* **Seitentext**
——

Der Gründungsvater der USA, James Madison, beschritt beide Wege. Wenn sich Präsident und Kongreß nicht einig werden, so kann der Präsident gegenüber einem Beschluß des Kongresses das Veto einlegen. Der Kongreß wiederum kann das Veto mit zwei Dritteln seiner Mitglieder nach Artikel 1 Abschnitt 7 der US-Bundesverfassung zurückweisen. Madison hatte mit dem Veto ein diktatorisches Element zugelassen und kam dadurch zu einem stabilen Ergebnis. Umgekehrt beinhaltet die Rückweisung des Vetos durch den Kongreß ein pluralistisches Element, das die Stabilität aufhebt. Ein Dissens kann bestehen bleiben, weil Präsident und Kongreß in getrennten Wahlen gewählt werden, beide auf gleicher Augenhöhe stehen und keiner den anderen aus dem Amt drängen kann.

In den Demokratien Europas ist ein Verfahren wie in den USA nicht möglich. Denn in praktisch allen Staaten Europas wählen die Wähler erst die Abgeordneten des Parlaments. Dann wählen die Abgeordneten die Regierung. Damit ist die Regierung dem Parlament untergeordnet. Sie kann gegenüber dem Parlament nicht das Veto einlegen. Das Parlament ist der Prinzipal, die Regierung dessen Agent. In der Literatur wird meist unterstellt, daß die Abgeordneten der Mehrheitsfraktion die Regierung bilden und daß die Mehrheitsfraktion selbstverständlich immer für die Regierung stimmt. Das ist oft der Fall, trifft aber nicht zwingend zu. Die Abgeordneten der Parlamentsmehrheit können auch gegen die Regierung stimmen.

Für einen Abgeordneten gibt es zwei Wege: Er kann versuchen, genügend Gesinnungsgenossen zu finden, um die amtierende Regierung zu stürzen, oder er kann sich durch Wohlverhalten die Gunst der Partei erwerben, die ihn voranbringt.

——

* **Datenzeilen**
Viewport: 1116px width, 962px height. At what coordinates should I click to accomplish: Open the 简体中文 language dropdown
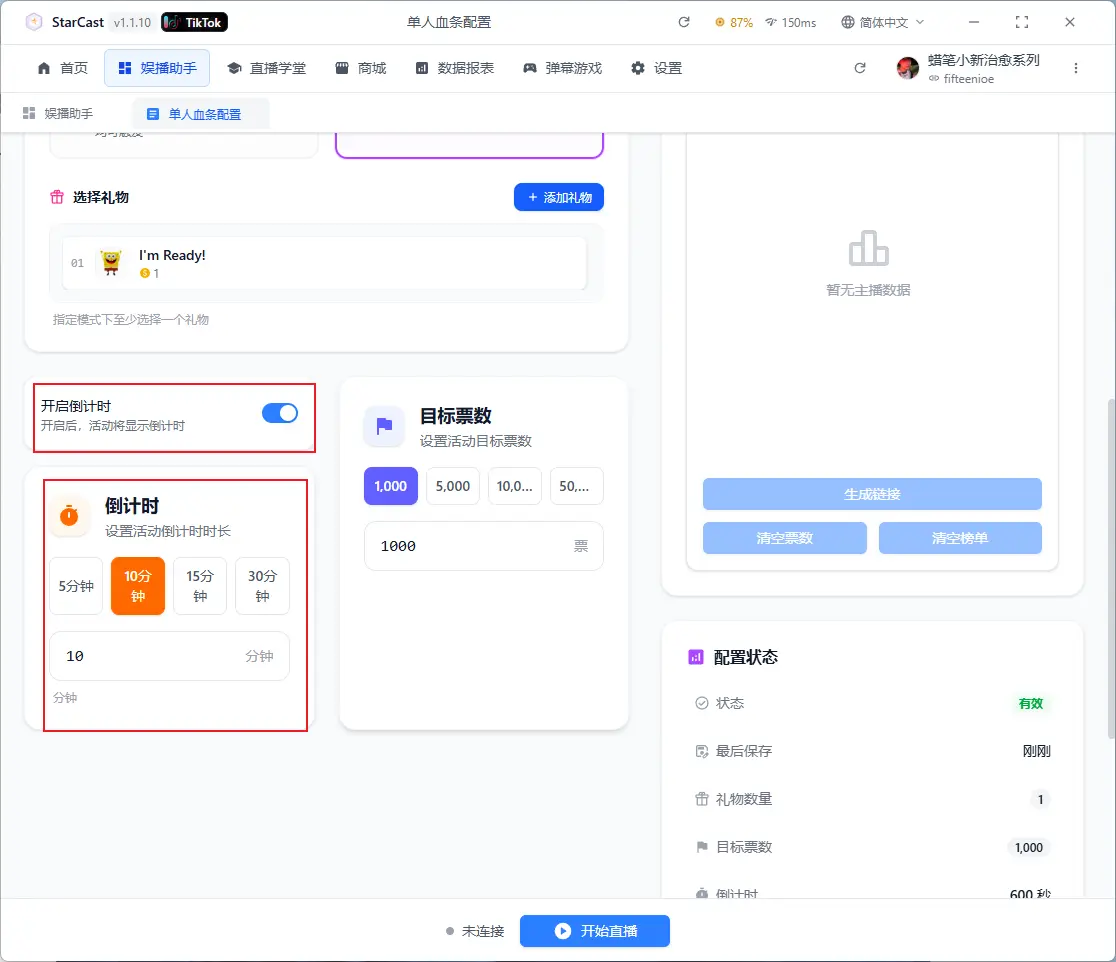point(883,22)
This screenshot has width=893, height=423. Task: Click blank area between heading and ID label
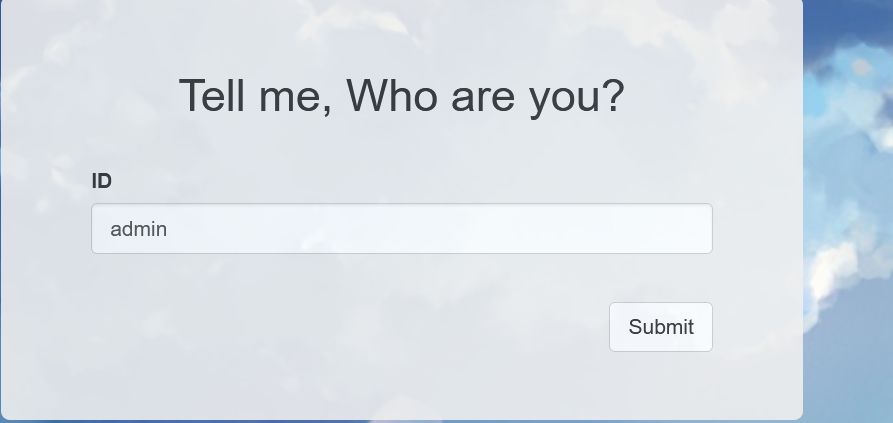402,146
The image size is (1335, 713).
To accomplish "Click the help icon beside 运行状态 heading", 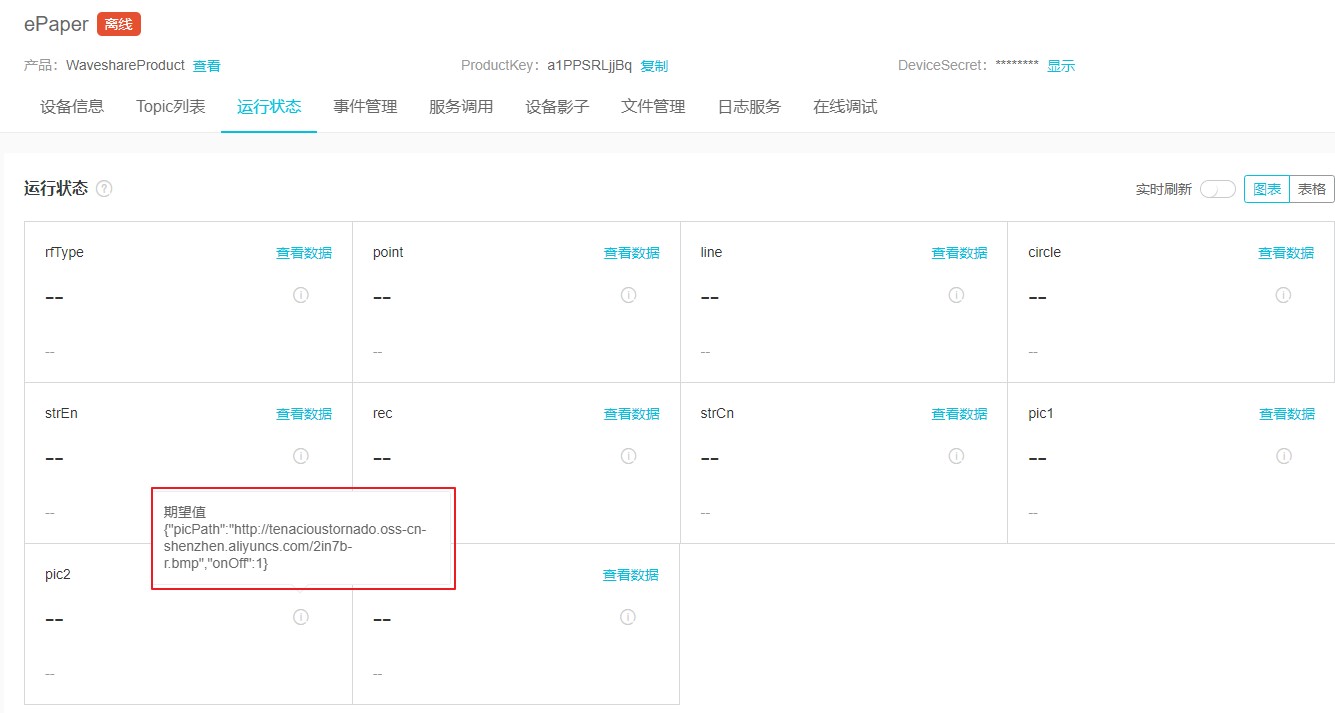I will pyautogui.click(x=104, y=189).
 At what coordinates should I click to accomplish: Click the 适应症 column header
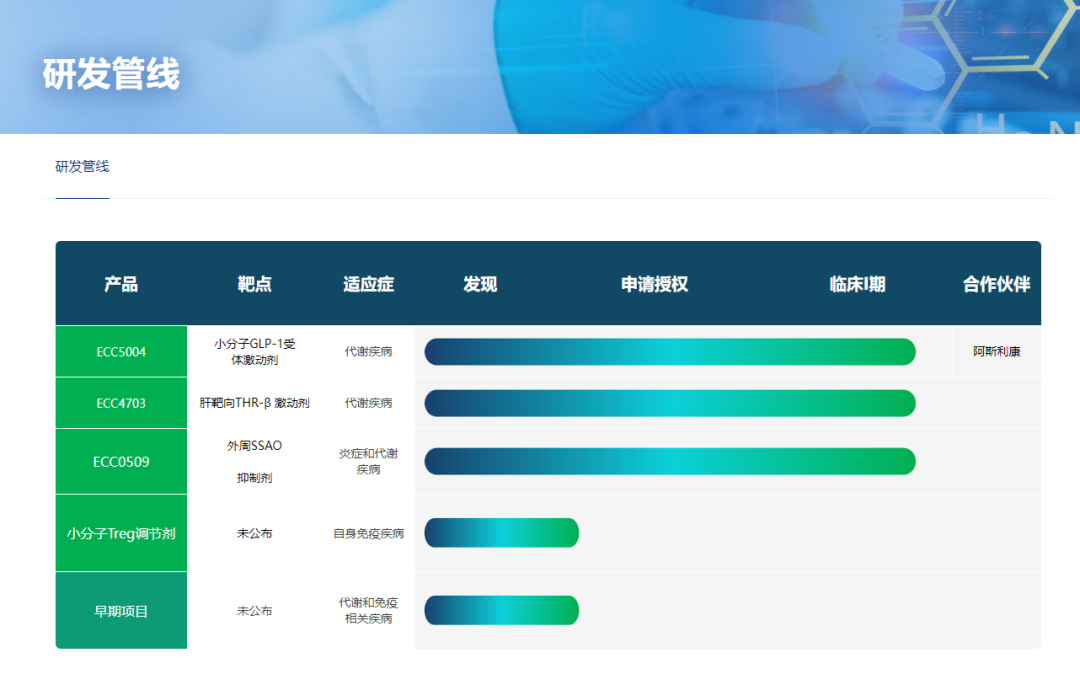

——

Schreiben Sie aus dem Seitentext wortgetreu die Passage ab, die bei den Worten „Der Gründungsvater der“ einsetzt, und enden Sie nach den Worten „Amt drängen kann.“.

Der Gründungsvater der USA, James Madison, beschritt beide Wege. Wenn sich Präsident und Kongreß nicht einig werden, so kann der Präsident gegenüber einem Beschluß des Kongresses das Veto einlegen. Der Kongreß wiederum kann das Veto mit zwei Dritteln seiner Mitglieder nach Artikel 1 Abschnitt 7 der US-Bundesverfassung zurückweisen. Madison hatte mit dem Veto ein diktatorisches Element zugelassen und kam dadurch zu einem stabilen Ergebnis. Umgekehrt beinhaltet die Rückweisung des Vetos durch den Kongreß ein pluralistisches Element, das die Stabilität aufhebt. Ein Dissens kann bestehen bleiben, weil Präsident und Kongreß in getrennten Wahlen gewählt werden, beide auf gleicher Augenhöhe stehen und keiner den anderen aus dem Amt drängen kann.